--- Data shown ---

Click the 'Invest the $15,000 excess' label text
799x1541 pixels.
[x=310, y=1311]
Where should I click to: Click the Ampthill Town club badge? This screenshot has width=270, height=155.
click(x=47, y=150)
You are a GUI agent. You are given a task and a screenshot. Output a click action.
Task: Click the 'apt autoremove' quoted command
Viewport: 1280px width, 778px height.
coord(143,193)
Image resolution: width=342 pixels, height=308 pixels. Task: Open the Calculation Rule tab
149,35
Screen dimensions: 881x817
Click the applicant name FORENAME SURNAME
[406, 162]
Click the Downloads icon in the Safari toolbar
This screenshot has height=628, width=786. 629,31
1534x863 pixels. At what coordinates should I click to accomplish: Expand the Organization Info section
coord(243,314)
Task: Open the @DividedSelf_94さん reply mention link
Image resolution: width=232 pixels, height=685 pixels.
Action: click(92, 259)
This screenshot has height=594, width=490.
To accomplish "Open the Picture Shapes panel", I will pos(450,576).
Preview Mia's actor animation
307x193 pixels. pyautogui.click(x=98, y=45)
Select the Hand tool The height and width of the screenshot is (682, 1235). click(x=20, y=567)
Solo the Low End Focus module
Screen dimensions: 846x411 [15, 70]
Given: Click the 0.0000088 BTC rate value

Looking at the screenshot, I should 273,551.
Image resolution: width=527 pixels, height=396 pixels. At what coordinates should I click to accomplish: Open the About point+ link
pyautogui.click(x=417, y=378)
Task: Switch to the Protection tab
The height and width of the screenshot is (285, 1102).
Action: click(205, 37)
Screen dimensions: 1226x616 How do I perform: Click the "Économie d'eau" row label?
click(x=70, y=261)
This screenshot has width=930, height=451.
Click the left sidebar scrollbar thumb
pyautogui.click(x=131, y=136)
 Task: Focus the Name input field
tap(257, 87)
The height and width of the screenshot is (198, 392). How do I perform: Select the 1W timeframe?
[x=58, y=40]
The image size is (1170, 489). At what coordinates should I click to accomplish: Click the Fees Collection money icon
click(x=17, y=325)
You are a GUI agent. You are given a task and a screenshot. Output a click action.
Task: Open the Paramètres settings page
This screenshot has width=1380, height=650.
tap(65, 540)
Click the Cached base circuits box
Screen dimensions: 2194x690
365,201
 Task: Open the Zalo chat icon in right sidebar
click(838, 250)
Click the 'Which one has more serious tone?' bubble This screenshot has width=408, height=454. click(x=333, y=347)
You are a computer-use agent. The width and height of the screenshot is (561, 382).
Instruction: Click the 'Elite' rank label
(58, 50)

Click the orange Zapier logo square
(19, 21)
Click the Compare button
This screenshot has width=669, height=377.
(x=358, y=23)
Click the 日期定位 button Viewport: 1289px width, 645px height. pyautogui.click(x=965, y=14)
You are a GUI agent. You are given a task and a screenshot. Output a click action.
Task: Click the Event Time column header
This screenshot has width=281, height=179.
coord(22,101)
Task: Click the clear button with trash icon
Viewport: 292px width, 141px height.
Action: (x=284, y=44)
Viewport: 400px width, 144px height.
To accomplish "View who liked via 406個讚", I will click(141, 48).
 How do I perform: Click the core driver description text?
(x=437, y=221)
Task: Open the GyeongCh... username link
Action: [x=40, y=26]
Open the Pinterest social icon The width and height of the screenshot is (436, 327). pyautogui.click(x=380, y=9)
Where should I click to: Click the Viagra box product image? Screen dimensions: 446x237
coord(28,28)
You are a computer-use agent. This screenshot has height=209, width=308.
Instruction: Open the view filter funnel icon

---

Report the count of lines in the entries that contain "computer". Nothing else should be given.

2